Pada setiap kali musim mengetam, Aegomo menjadi tempat yang sangat ramai dikunjungi oleh orang-orang, baik yang berasal dari Roga sendiri maupun dari luar dengan maksud todo pare. Actus todo pare biasanya dilakukan di halaman yang agak luas. Halaman tersebut dinamakan oleh orang Lio, Seka. Setelah orang melakukan todo pare di Seka, biasanya pare (padi) yang sudah bersih disimpan di dalam Lepa (lumbung).
Aktifitas todo pare yang pada awalnya mungkin dilakukan hanya oleh beberapa individu tertentu, akhirnya berkembang dan meluas menjadi aktifitas bersama. Pada awalnya berbagai hentakan kaki yang tidak beraturan dalam aktifitas tersebut, berkembang menjadi sebuah hentakan yang beraturan bahkan seragam.
Hentakan yang beraturan tersebut memberikan semangat bagi para pekerja. Menurut Yakobus Ari, gerak tarian Gawi sebenarnya ada kaitan dengan peristiwa todo pare atau pelepasan bulir padi dari tangkai dengan cara diinjak dengan kaki. Dan hentakan yang berulang-ulang itulah yang menjadi cikal bakal lahirnya tarian Gawi.
Atas dasar pengalaman todo pare tersebut, akhirnya muncul istilah, Seka jadi Kanga, Lepa jadi Keda, artinya Seka yang pada awal mulanya biasa-biasa saja sebagai tempat todo pare, akhirnya berubah menjadi Kanga (tempat keramat yang biasa dipakai oleh para Mosalaki untuk membuat upacara adat, dan pada saat ini juga dipakai sebagai tempat Gawi).

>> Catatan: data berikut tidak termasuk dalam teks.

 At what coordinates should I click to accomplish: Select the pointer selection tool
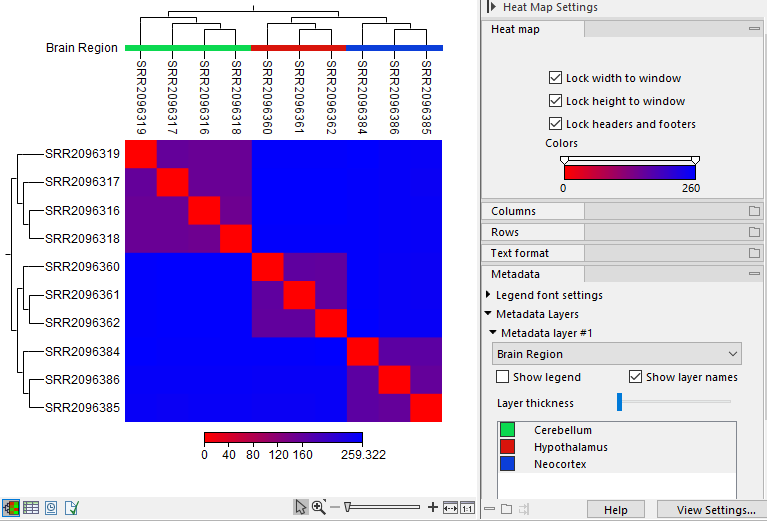[300, 507]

Lepa yang pada awal mulanya digunakan sebagai tempat menyimpan padi menjadi Keda (tempat keramat yang berbentuk lumbung, yang biasanya juga digunakan oleh para Mosalaki dalam berbagai upacara adat).
Orang Ende-Lio pada umumnya amat berpegang teguh pada hukum adat maupun aturan moral yang ada dibuat oleh Du’a Ngga’e, dengan perantaraan nenek moyang mereka. “Karena itu kehidupan mereka sangat terikat pada satu sistem kekerabatan adat istiadat yang sangat ketat dan dipimpim Mosalaki”.
Menurut catatan yang ditinggalkan oleh almarhum Leo W. Misa, sesepuh Lise Tana Pu’u, Gawi merupakan tarian massal yang melibatkan seluruh anggota suku sebagai pesertanya. Gawi ditarikan sebagai bagian penutup dari suatu rangkaian upacara syukuran yang diselenggarakan secara adat oleh suatu suku atau keturunan tertentu.
Dengan menarikan Gawi, semua anggota suku maupun orang luar yang terlibat didalamnya mengungkapkan kegembiraan dan rasa syukur mereka atas keharmonisan hubungan antara mereka dengan Du’a Ngga’e sebagai penyelenggara alam.
Keharmonisan hubungan tersebut terlihat dari hasil panen yang melimpah serta terhindarnya anggota suku dari wabah penyakit maupun bala bencana. Dalam nada yang sama, pemerhati dan praktisi budaya Lio, Amatus Peta menegaskan bahwa Gawi adalah sebuah tarian kehidupan.